Okay, so what is Dr. Shannon saying that the Administration does with the 45 Million we give them to deal with the Cuba problem?:
Consolidating Democracy

The United States is committed to fostering democratic governance and protecting fundamental rights and liberties in the Americas. Working multilaterally through the Organization of American States (OAS) and other institutions in the Inter-American System, we are helping our partners in the Americas respond to poverty, inequality, and marginalization. With our support and funding, the OAS is working to strengthen its capacity to help the Americas` elected governments respond to the challenges of democratic governance and honor the region`s shared commitments under the Inter-American Democratic Charter. We are supporting the work of those building broader based political parties that incorporate communities which have traditionally been marginalized. We also continue our support to OAS` Electoral Observation Missions and our efforts to deepen inter-regional pro- democracy cooperation between the OAS and the African Union.

Working bilaterally, we support all sectors to strengthen Haiti`s democracy and promote long-term development. The United States remains Haiti`s largest bilateral donor, with a foreign assistance request of more than $245 million in FY 2009. Programmed in close coordination with the Government of Haiti and other international donors, our aid focuses on governance and the rule of law, elections, security, economic growth, and critical humanitarian needs. With reduced inflation, increased GDP, and a shift from peace building to peace keeping, it is clear that the benefits of democracy are taking hold.

Our FY 2009 foreign assistance request of $20 million for <Cuba> is consistent with recommendations in the second Commission for Assistance to a Free <Cuba> (CAFC) report. Since the formation of CAFC, Economic Support Funds to <Cuba> jumped to over $21 million in FY 2004 and an estimated $45 million in FY 2008. This assistance is key to helping the democratic opposition and civil society promote the dialogue needed for a successful transition to democracy. The United States reaffirms the belief that the Cuban people have an inalienable right to participate in an open and comprehensive dialogue about their country`s future, free of fear and repression, and to choose their leaders in democratic elections. We reiterate Secretary Rice`s February 24, 2008 message regarding our support of the Cuban people in their efforts to obtain ``the fundamental rights and liberties expressed in the United Nations Universal Declaration of Human Rights and the Inter-American Democratic Charter.`` We continue to urge the Cuban Government to begin a peaceful transition to democracy and encourage international partners to help the Cuban people bring about positive change.
That statutorily defined word 'transition' is not defined here in terms of free enterprise, etc., but rather in terms of multiparty elections. Beyond what the administration believes, calls for, and urges, Dr. Shannon is not saying.

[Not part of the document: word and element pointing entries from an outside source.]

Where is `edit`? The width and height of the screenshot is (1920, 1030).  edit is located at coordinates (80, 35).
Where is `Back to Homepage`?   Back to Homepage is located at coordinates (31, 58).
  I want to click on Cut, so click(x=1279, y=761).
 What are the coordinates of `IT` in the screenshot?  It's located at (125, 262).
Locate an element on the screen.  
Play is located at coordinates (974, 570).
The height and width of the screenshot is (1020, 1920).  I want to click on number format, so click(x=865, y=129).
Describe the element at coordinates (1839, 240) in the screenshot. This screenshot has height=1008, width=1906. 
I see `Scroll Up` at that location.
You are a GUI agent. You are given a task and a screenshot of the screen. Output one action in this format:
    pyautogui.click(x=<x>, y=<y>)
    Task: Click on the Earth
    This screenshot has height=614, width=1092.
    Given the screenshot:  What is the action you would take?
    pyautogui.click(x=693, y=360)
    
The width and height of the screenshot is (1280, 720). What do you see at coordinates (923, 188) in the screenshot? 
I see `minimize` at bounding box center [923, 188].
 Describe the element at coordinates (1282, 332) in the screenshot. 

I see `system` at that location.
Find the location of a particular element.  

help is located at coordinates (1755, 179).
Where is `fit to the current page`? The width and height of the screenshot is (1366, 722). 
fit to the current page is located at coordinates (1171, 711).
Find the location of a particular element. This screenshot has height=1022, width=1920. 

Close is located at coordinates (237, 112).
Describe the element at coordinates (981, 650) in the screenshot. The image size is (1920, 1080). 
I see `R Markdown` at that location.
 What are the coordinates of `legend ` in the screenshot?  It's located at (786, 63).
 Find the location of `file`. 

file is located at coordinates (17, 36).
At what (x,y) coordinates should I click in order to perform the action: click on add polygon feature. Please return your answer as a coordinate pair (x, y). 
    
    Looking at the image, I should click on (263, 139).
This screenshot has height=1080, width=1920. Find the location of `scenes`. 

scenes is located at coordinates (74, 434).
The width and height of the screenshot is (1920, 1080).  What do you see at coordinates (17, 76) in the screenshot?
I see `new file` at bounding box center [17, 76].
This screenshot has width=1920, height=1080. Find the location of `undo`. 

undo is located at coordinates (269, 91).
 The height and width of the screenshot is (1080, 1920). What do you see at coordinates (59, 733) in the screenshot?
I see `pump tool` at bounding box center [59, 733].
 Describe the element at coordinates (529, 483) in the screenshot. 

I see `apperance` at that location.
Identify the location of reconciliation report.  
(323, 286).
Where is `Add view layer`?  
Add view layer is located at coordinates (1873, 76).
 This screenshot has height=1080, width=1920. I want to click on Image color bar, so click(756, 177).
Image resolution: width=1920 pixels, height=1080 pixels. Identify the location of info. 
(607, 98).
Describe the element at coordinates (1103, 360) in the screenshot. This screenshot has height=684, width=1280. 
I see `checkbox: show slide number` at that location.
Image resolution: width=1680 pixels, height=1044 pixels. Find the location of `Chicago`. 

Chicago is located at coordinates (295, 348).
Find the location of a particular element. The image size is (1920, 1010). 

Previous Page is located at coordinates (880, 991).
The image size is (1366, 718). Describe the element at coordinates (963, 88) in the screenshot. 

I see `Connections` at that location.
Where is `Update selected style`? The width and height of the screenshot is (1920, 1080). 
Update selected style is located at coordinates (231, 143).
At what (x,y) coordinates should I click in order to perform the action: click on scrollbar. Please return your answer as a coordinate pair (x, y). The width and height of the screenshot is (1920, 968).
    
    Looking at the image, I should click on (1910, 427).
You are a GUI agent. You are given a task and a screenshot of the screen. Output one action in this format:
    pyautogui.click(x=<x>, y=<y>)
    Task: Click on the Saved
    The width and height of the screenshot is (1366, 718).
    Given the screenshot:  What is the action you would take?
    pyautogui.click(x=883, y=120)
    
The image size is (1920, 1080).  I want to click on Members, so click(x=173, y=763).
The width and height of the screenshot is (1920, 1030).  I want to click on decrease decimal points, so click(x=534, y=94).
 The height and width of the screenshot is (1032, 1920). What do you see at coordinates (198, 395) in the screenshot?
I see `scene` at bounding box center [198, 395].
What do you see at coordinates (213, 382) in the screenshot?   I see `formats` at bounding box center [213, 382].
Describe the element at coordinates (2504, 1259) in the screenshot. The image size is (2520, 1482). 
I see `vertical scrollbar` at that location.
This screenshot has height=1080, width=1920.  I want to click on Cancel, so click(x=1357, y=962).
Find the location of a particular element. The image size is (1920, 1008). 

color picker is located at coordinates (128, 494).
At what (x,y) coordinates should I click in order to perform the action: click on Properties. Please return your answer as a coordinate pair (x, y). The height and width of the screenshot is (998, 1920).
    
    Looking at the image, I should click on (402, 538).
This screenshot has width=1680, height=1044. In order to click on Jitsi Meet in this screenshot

But with his prepared statement, we can see that by 'consolidating democracy,' the Administration means to purge the Americas of Cuba's one party state, thus consolidating the hemisphere into a set of governments holding multi-party elections.

Since he is not willing to tell us in an open forum the way in which they intend to achieve those ends, we have to assume (or hope) that the classified portion of the 2006 CAFC report answers the question. After all, Congress is not suppose write blank checks.

But the significance of Dr. Shannon's testimony is not meaningless: Cuba cannot take off the table the real possibility that the USG continues to subvert governance in Cuba, a policy that no doubt violates international law and good sense, not to mention gets a lot of Cubans thrown in jail.